Atualizado: 3 de fev. de 2020

Entre a ternura da saudade e o desassossego da expectativa, habitas tu e aquela tua vida que talvez-um-dia-pudesse-vir-a-ser. É nesse cansaço oportuno que também caminham os passos que tu já não dás, pelas tuas pernas que também já não andam. Com o tempo esqueceste que as tinhas ou que alguma vez andaram sequer. Esqueceste a espontaneidade que morava nos teus movimentos, não esqueceste? E com o tempo desprezaste também o propósito do teu corpo. Com o tempo tornaste-te numa máquina dura que precisa de remendos aqui e ali, pouco esperançosa à espera que a vida lhe talhe a vida. E com tanto tempo sem o passo das tuas pernas que já não andam, a emoção que prendes por debaixo dos tecidos maleáveis da tua carne perderam a doce forma de sentir. Sobrevivem sim, sob essa dura carapaça de tensão permanente cravada nos ombros, nas costas, no peito. Era medo que te nutria até então, não era? Medo de não saber se havia razão em validar o que vias ou escutavas? Validar o que sentias? E nesta fase, depois de tanto te calares submisso a outra parte de ti próprio, responde-te: quanto medo carrega em silêncio agora o meu corpo? - em silêncio sim, porque o medo não se faz ouvir - fala baixinho num sussurro atento, até que te doa. E quando sentires a miúda dor aguda capaz de te gritar à alma, então chora, chora que nem esse menino que desde sempre levaste aí contigo, esse menino que cresceu e aprendeu a não ousar fragilizar-se nunca: a única parte de ti que calou o Amor que és e sempre foste.

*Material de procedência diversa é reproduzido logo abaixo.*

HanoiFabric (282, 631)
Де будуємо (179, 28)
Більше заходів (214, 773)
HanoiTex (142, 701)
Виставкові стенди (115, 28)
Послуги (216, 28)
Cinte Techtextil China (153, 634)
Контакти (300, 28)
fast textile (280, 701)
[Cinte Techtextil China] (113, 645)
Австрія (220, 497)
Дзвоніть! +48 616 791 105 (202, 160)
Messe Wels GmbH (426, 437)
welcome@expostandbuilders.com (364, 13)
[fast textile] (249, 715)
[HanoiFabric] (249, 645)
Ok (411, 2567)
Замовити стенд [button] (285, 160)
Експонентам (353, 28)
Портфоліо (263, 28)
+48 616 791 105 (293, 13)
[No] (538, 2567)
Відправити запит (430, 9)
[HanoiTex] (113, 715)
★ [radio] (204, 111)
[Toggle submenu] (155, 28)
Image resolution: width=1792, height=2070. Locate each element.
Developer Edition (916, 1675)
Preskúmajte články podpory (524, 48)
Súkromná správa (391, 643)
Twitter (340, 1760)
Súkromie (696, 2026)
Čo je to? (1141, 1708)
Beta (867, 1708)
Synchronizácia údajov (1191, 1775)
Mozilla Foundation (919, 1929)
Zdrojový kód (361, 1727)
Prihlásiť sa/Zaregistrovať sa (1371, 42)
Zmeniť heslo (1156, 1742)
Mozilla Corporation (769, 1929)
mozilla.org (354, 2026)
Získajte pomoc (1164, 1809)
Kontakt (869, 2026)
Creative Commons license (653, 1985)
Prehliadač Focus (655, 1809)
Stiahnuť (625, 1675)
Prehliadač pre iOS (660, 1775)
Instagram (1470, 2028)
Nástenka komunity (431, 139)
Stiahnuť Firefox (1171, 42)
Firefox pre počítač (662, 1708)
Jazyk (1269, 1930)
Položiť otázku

Soubéssemos nós que o medo nos faz cansar da vida e que quando as pernas já nos pesam somos já somente nós num acto de permissão para que ela se talhe num surto de desistência contínua, não fosse a fluidez deste processo descendente tão mais estéril mas apetecível que a complexidade e estranheza da cura. Esqueces-te sempre que em ti repousa também a cura, ali bem abrigada ao colo do teu medo e que só não a olhas porque a temes, não é? Então esqueceste-te também da grandeza que trazes contigo sempre que te rendes à comoção da tua dor. Esqueceste-te da bondade que trazes no peito quando permites o teu menino finalmente chorar. Esqueceste-te que é na tua cura que mora a luz de toda a Humanidade.


Traz sempre o teu medo contigo, o menino e a tua dor, porque é nesse acto fraterno que o teu olhar se eleva alto, num mergulho implacável ao mais profundo e bonito do teu Ser.


A maior felicidade agora é quando reaprenderes a cair de Amores por ti.